His brother grinned maliciously at them for several moments. They kept their guns trained on him as they approached. How much of his brother was still in there? Could he still resist? Helo eyed Shujaa nervously. There was a chance to save Brandon here. Shujaa had to see that.
Helo put his gun down on the floor and pulled his helmet and goggles off. He raised his hands and walked forward slowly.
The evil spirit laughed. “You came for him personally!” it sneered. “So much the better. You know what he did to your wife, don’t you? She started it. She wanted him so bad. He told me all about it, you know. Delicious.”
A knife twisted in Helo’s gut. Was this true, or just another lie to torment him as a part of Cain’s plot to tear him apart? He shook it off. It didn’t matter now. “It’s all right, Brandon,” Helo said. “You can fight this. We can help you.”

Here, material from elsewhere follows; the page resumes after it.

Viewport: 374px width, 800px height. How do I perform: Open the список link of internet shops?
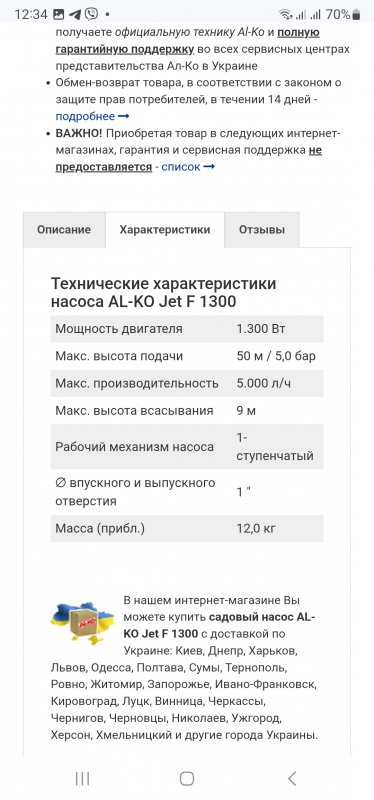tap(181, 167)
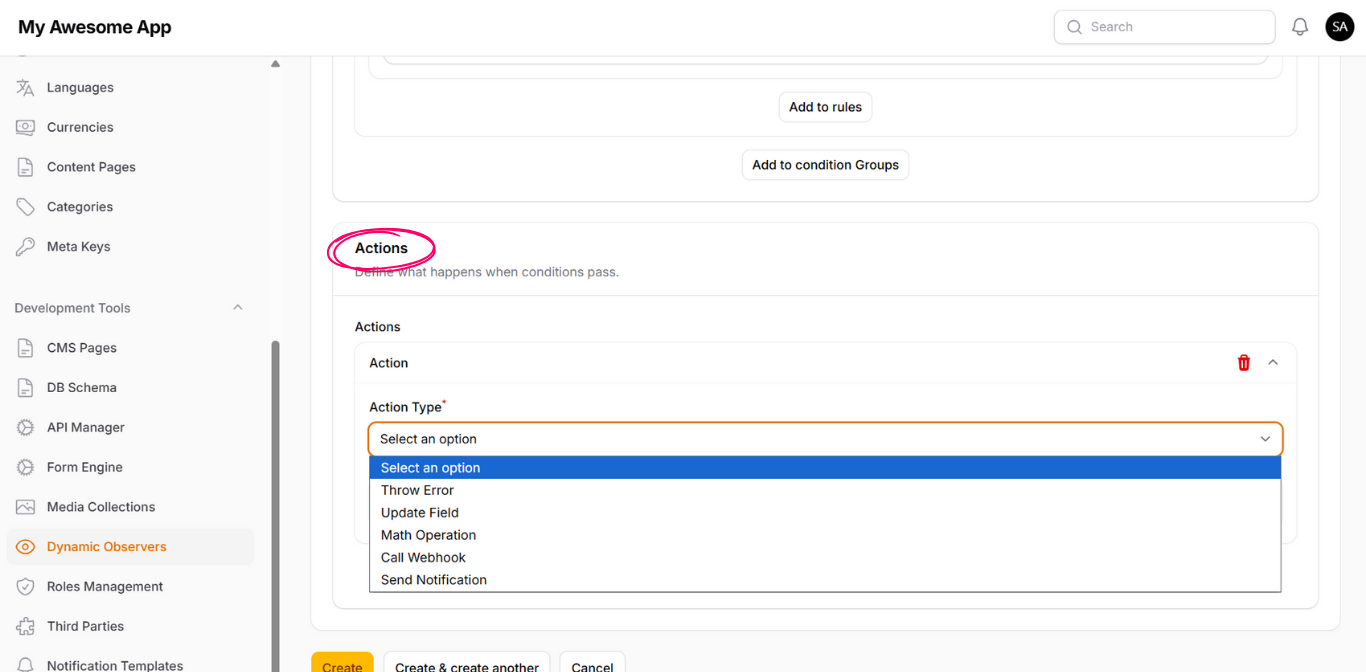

The evil spirit put the gun to his own head—his brother’s head. “Stop right there.”
“Let him go,” Helo pleaded, pausing his advance. “It’s enough now. It’s done.”
“It’s never done,” it said. “Never. Not until every root is severed and every branch lopped off.”

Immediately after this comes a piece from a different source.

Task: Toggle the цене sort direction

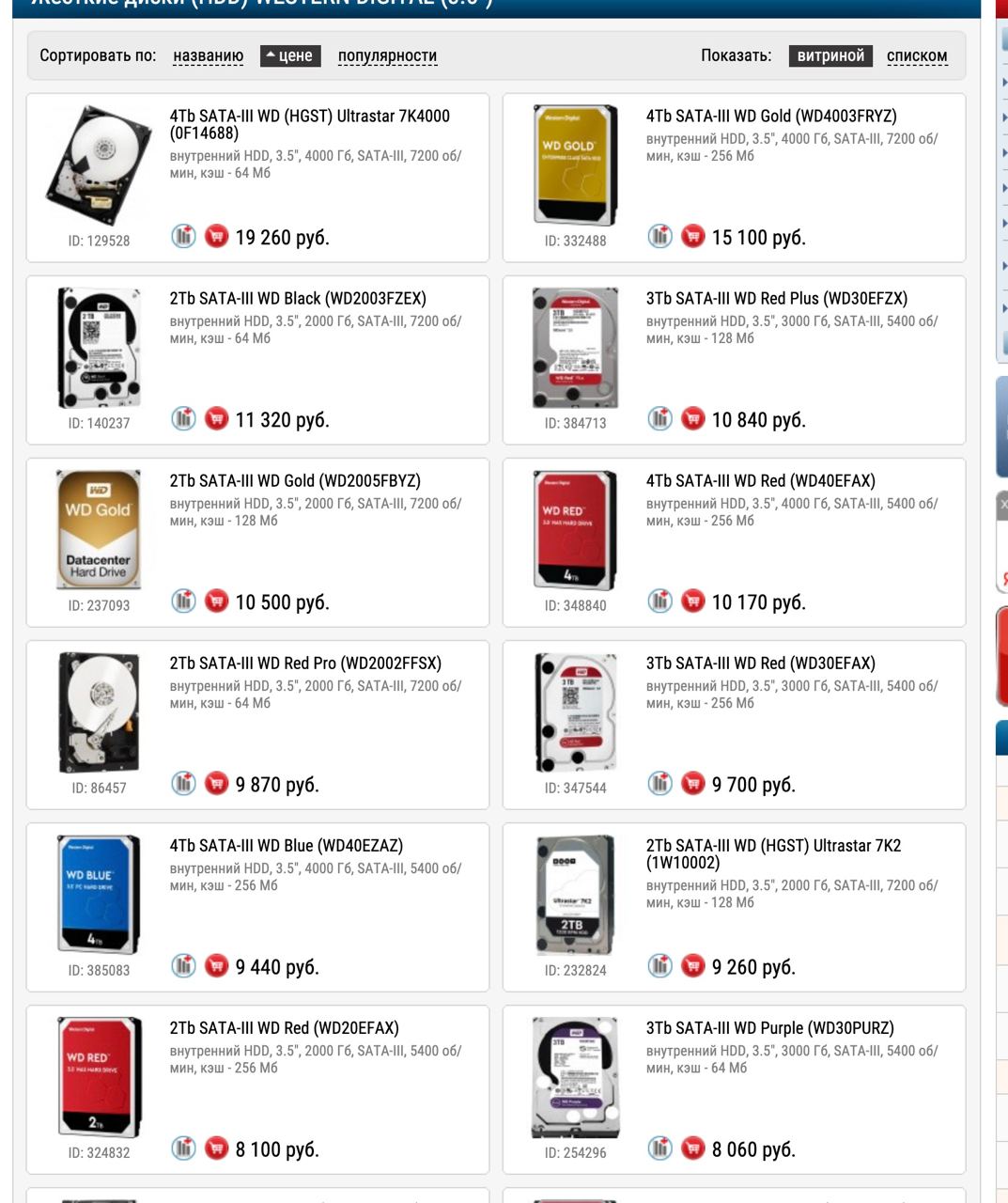Action: [290, 55]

The gun fired, the bullet ripping through Brandon’s skull. He collapsed to the floor, the evil spirit fading as Brandon’s life fled. Helo sank to his knees, unable to take his eyes off his brother, now lying in his own gore on the cold tile of a department store.
The world swirled. The bright, diffuse lights. The sounds of screams and sirens. His team talking. All of it unreal and muted. He could hardly tell what hands had taken him or who was guiding him down the escalator and across the floor. Red and blue flashing lights washed out his vision before Shujaa hauled him up into the van. Thirty seconds later they were gone. Aclima clutched his hand as he just stared blankly ahead, tears running down his face in a race for the floor.
His brother was gone.
There were so many memories, so many stories they shared. They had laughed together, pranked each other, fought like starving wolverines over shotgun in the car. They had hidden from their father’s anger together and competed at everything from watermelon-seed spitting to football to girls. They had shared stories of their military days on phone calls on the weekend.
And he was better at everything. A better athlete. A better brother. A better man. Had he slept with Terissa? Helo hoped not. He didn’t want to believe it, not now, not ever. Helo decided then and there never to ask Terissa, never to know. He would believe his brother innocent and never look back.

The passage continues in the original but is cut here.